---------- Page excerpt

Bark's Opposition to Water District Initiative 26-156

Bark, along with many conservation allies, opposes a ballot initiative that would transfer Bureau of Environmental Services and the Portland Water Bureau from the Portland City Council to an independent public utility board.

 

A proposed ballot initiative to be voted on by Portlanders in May, 2014, would take control of the Bureau of Environmental Services and the Portland Water Bureau from the Portland City Council and transfer them to an independent public utility board. Bark, along with many conservation allies, has taken a position opposing the Portland Public Water District initiative.

Below is a position statement of environmental organizations explaining why we believe this proposal would reduce transparency and degrade crucial environmental services.

As the lead organization monitoring land use in Mt. Hood National Forest (location of the Bull Run Watershed, Portland’s drinking water source), we do not see this initiative as in the best interest of the forest within and surrounding the Bull Run Management Unit. The initiative is supported heavily by industry, including the former head of the Louisiana-Pacific Lumber Corporation. We ask you not to support this misguided proposal.

Statement from Portland Conservation and Environmental Justice Advocates Opposing Water-Sewer Initiative:

As Portland area conservation and environmental justice advocates with long histories of both challenging and collaborating with the city to protect our natural resources and communities, we want to express our strong and unequivocal opposition to the recently proposed water-sewer commission initiative. The initiative would take control of the Bureau of Environmental Services and the Water Bureau from the Portland City Council and transfer them to an obscure board that will have less transparency and less accountability. This effort masquerades as a populist movement but is in fact a Trojan horse backed by industrial water users designed to lower their costs and defund the City’s most important environmental programs. We strongly urge residents of Portland to not sign the petitions and to oppose this misguided initiative.

--------------------

● **Directive 1**: According to the statement on Bark's opposition to the water district initiative, when were Portlanders to vote on the proposed ballot initiative?
● **Directive 2**: Write out the passage of the statement on Bark's opposition to the water district initiative that runs from "A proposed ballot" up to and including "Water District initiative.".

---------- Dataset excerpt

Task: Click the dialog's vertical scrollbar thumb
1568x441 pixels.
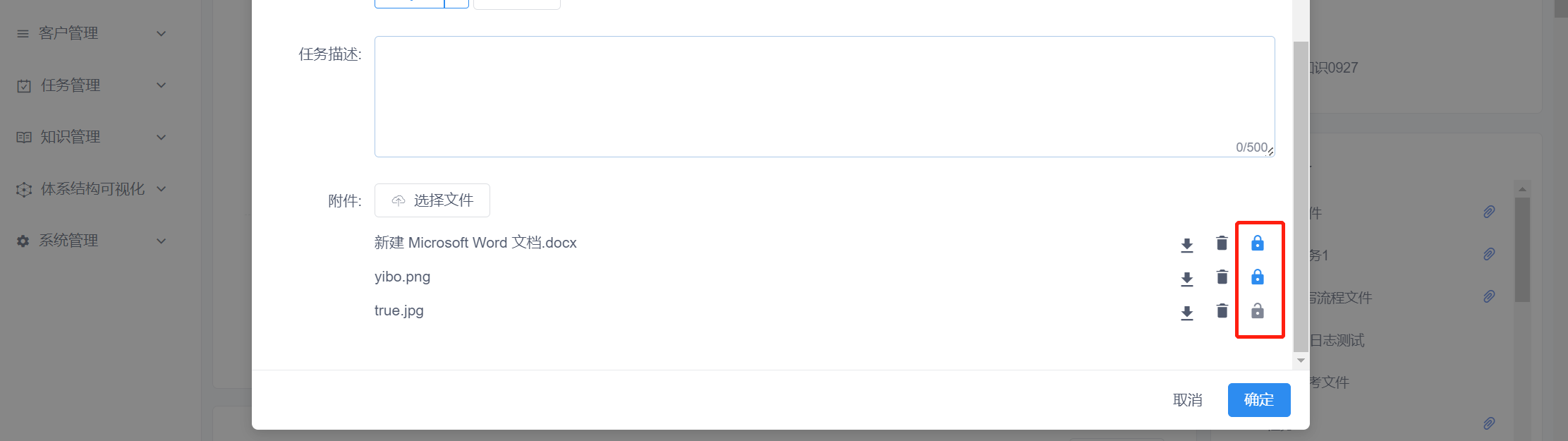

--------------------

● **Exercise solution 1**: In May 2014.

● **Exercise solution 2**:
A proposed ballot initiative to be voted on by Portlanders in May, 2014, would take control of the Bureau of Environmental Services and the Portland Water Bureau from the Portland City Council and transfer them to an independent public utility board. Bark, along with many conservation allies, has taken a position opposing the Portland Public Water District initiative.